Records shown below:

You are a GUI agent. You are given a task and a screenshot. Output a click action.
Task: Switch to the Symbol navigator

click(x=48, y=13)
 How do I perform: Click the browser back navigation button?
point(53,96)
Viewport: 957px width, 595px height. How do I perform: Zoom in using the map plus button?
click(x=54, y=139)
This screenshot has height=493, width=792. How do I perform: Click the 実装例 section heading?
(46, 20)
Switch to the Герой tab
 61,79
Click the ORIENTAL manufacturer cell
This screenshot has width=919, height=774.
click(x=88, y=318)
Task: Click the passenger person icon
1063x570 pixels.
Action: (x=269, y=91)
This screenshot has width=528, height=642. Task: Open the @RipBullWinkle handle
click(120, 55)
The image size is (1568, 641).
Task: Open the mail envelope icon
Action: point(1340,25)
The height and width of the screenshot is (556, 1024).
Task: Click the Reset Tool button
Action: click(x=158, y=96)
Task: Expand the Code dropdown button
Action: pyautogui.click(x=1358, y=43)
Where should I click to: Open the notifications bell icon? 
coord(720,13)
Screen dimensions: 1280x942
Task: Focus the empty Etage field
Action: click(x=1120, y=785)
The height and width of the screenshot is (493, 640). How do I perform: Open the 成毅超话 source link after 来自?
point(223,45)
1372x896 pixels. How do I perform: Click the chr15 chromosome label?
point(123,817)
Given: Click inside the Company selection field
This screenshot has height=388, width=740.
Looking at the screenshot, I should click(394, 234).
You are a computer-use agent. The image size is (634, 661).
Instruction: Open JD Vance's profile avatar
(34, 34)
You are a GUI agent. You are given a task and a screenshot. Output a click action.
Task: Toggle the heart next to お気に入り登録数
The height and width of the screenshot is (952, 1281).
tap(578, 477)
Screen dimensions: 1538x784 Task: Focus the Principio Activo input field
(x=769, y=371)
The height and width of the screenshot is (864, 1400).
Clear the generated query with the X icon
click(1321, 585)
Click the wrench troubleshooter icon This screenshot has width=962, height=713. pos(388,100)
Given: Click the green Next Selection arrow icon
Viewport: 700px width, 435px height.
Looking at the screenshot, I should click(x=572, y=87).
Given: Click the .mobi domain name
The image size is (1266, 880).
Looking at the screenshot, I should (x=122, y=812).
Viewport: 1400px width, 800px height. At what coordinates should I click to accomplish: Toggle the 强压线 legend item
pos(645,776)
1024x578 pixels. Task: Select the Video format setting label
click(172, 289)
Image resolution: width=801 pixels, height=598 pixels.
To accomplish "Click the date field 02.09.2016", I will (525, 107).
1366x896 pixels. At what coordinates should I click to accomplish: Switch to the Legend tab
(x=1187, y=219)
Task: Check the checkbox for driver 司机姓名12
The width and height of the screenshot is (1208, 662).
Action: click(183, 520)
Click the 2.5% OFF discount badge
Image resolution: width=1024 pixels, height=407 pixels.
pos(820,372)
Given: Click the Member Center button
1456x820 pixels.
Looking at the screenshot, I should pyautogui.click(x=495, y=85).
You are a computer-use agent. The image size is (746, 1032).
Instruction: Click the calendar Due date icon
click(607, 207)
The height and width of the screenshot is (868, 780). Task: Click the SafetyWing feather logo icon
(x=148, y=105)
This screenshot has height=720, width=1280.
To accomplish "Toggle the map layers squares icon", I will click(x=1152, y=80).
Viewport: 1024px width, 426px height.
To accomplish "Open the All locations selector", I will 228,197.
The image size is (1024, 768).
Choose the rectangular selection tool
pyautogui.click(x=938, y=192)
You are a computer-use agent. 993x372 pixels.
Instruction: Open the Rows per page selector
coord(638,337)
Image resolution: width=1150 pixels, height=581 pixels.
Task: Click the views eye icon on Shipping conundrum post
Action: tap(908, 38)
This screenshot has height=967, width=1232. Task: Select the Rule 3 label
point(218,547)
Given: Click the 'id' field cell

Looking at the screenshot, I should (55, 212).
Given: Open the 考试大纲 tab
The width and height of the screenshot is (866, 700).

End of Records shown.

_Work task_: Copy the entries exactly, leaving no line out.

_The answer_:
You are a GUI agent. You are given a task and a screenshot. Output a click action.
Task: Switch to the Symbol navigator

click(x=48, y=13)
 How do I perform: Click the browser back navigation button?
point(53,96)
Viewport: 957px width, 595px height. How do I perform: Zoom in using the map plus button?
click(x=54, y=139)
This screenshot has height=493, width=792. How do I perform: Click the 実装例 section heading?
(46, 20)
Switch to the Герой tab
 61,79
Click the ORIENTAL manufacturer cell
This screenshot has width=919, height=774.
click(x=88, y=318)
Task: Click the passenger person icon
1063x570 pixels.
Action: (x=269, y=91)
This screenshot has width=528, height=642. Task: Open the @RipBullWinkle handle
click(120, 55)
The image size is (1568, 641).
Task: Open the mail envelope icon
Action: point(1340,25)
The height and width of the screenshot is (556, 1024).
Task: Click the Reset Tool button
Action: click(x=158, y=96)
Task: Expand the Code dropdown button
Action: pyautogui.click(x=1358, y=43)
Where should I click to: Open the notifications bell icon? 
coord(720,13)
Screen dimensions: 1280x942
Task: Focus the empty Etage field
Action: click(x=1120, y=785)
The height and width of the screenshot is (493, 640). How do I perform: Open the 成毅超话 source link after 来自?
point(223,45)
1372x896 pixels. How do I perform: Click the chr15 chromosome label?
point(123,817)
Given: Click inside the Company selection field
This screenshot has height=388, width=740.
Looking at the screenshot, I should click(394, 234).
You are a computer-use agent. The image size is (634, 661).
Instruction: Open JD Vance's profile avatar
(34, 34)
You are a GUI agent. You are given a task and a screenshot. Output a click action.
Task: Toggle the heart next to お気に入り登録数
The height and width of the screenshot is (952, 1281).
tap(578, 477)
Screen dimensions: 1538x784 Task: Focus the Principio Activo input field
(x=769, y=371)
The height and width of the screenshot is (864, 1400).
Clear the generated query with the X icon
click(1321, 585)
Click the wrench troubleshooter icon This screenshot has width=962, height=713. pos(388,100)
Given: Click the green Next Selection arrow icon
Viewport: 700px width, 435px height.
Looking at the screenshot, I should click(x=572, y=87).
Given: Click the .mobi domain name
The image size is (1266, 880).
Looking at the screenshot, I should (x=122, y=812).
Viewport: 1400px width, 800px height. At what coordinates should I click to accomplish: Toggle the 强压线 legend item
pos(645,776)
1024x578 pixels. Task: Select the Video format setting label
click(172, 289)
Image resolution: width=801 pixels, height=598 pixels.
To accomplish "Click the date field 02.09.2016", I will (525, 107).
1366x896 pixels. At what coordinates should I click to accomplish: Switch to the Legend tab
(x=1187, y=219)
Task: Check the checkbox for driver 司机姓名12
The width and height of the screenshot is (1208, 662).
Action: click(183, 520)
Click the 2.5% OFF discount badge
Image resolution: width=1024 pixels, height=407 pixels.
pos(820,372)
Given: Click the Member Center button
1456x820 pixels.
Looking at the screenshot, I should pyautogui.click(x=495, y=85).
You are a computer-use agent. The image size is (746, 1032).
Instruction: Click the calendar Due date icon
click(607, 207)
The height and width of the screenshot is (868, 780). Task: Click the SafetyWing feather logo icon
(x=148, y=105)
This screenshot has height=720, width=1280.
To accomplish "Toggle the map layers squares icon", I will click(x=1152, y=80).
Viewport: 1024px width, 426px height.
To accomplish "Open the All locations selector", I will 228,197.
The image size is (1024, 768).
Choose the rectangular selection tool
pyautogui.click(x=938, y=192)
You are a computer-use agent. 993x372 pixels.
Instruction: Open the Rows per page selector
coord(638,337)
Image resolution: width=1150 pixels, height=581 pixels.
Task: Click the views eye icon on Shipping conundrum post
Action: tap(908, 38)
This screenshot has height=967, width=1232. Task: Select the Rule 3 label
point(218,547)
Given: Click the 'id' field cell

Looking at the screenshot, I should (55, 212).
Given: Open the 考试大纲 tab
The width and height of the screenshot is (866, 700).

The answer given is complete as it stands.